● Texto proporcionado
Venegas respondió a la primera de Calleja en los términos que copio:

Reservado.

Por la nota reservada de V. S. quedo enterado de lo ocurrido en la acción del puente de Calderón con las tropas de ese ejército, que no me coge de nuevo, pues tenía formada la misma idea, supuesto que hubiese más resistencia de la experimentada en las acciones anteriores. Es cosa general y constante en todas las tropas que no tienen práctica de la guerra ni están organizadas con perfección.

Las reflexiones que V. S. me hace, dirigidas a consolidar la felicidad y firmeza, son muy exactas, y estamos perfectamente acordes en que el premio puede ser un medio de llenar aquel importantísimo objeto.

Debo hablar a V. S. con la franqueza que me dictan sus prendas y su talento, cuyas calidades miro como auxiliares del acierto a que aspiro.

Nunca he dejado de pensar en contribuir eficazmente a que se premien todos los individuos que hayan contraído mérito en la actual guerra dirigida a reprimir la rebelión.

Desde el primer instante propuse al Gobierno supremo se me facultase para conceder gracias, persuadido de la utilidad de la prontitud. No ha habido tiempo para que se me conteste, y podría suceder no reciba yo la resolución hasta fines de febrero o principios de marzo. Se ha mudado la Regencia después de mi venida, con cuyos vocales podía calcular el grado de aprobación esperable de mis propuestas. Ignoro cómo pensarán los señores que los han reemplazado, aunque indudablemente éstos, como los otros, están poseídos de un ardiente amor del bien de la patria, y no pueden disentir de los medios que conducen a aquel bien; pero presento a usia estas confidenciales observaciones para que sepa el motivo porque hasta ahora no me he determinado a obrar por mí.

● Material de datos
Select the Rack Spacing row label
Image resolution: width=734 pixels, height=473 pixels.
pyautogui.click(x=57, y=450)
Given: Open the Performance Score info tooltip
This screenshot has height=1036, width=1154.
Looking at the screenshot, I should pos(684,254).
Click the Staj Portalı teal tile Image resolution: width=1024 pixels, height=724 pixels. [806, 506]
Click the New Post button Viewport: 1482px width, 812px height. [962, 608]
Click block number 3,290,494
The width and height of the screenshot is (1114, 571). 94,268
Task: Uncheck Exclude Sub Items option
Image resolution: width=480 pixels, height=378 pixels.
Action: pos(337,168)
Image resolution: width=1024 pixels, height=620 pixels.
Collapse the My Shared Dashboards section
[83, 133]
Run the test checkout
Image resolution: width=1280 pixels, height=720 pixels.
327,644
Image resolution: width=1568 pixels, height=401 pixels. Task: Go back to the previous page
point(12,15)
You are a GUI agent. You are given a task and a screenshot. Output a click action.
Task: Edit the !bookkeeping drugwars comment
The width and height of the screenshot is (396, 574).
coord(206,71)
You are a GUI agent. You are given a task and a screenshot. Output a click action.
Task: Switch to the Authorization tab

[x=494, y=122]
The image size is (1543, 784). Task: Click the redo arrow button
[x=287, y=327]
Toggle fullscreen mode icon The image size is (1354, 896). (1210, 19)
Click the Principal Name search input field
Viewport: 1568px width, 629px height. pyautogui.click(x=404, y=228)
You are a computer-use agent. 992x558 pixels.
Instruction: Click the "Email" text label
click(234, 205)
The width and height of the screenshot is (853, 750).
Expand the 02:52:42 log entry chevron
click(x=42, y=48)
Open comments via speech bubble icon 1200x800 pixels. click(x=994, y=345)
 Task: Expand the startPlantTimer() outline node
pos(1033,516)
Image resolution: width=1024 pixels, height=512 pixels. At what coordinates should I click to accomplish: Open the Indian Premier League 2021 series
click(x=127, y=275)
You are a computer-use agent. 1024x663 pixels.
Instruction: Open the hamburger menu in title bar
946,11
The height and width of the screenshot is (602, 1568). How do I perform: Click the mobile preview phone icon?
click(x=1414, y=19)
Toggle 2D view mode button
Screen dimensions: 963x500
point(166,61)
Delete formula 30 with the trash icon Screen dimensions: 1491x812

● Tareas a realizar
- a) En el texto proporcionado, ¿cuándo podría Venegas llegar a recibir la resolución del Gobierno supremo?
- b) Indica si cada afirmación concuerda con el texto proporcionado y cita las palabras exactas que lo deciden: (i) Lo ocurrido en el puente de Calderón sorprendió a Venegas. (ii) La Regencia cambió después de la llegada de Venegas. (iii) Venegas ya había recibido respuesta del Gobierno supremo a su propuesta.
- c) Copia del texto proporcionado el pasaje que abre con "Las reflexiones que" y cierra con "a que aspiro.", y cambia en él "franqueza" por "sinceridad".

● Soluciones
- a) Hasta fines de febrero o principios de marzo.

- b)
(i) No: "que no me coge de nuevo, pues tenía formada la misma idea".
(ii) Sí: "Se ha mudado la Regencia después de mi venida".
(iii) No: "No ha habido tiempo para que se me conteste".

- c)
Las reflexiones que V. S. me hace, dirigidas a consolidar la felicidad y firmeza, son muy exactas, y estamos perfectamente acordes en que el premio puede ser un medio de llenar aquel importantísimo objeto.

Debo hablar a V. S. con la sinceridad que me dictan sus prendas y su talento, cuyas calidades miro como auxiliares del acierto a que aspiro.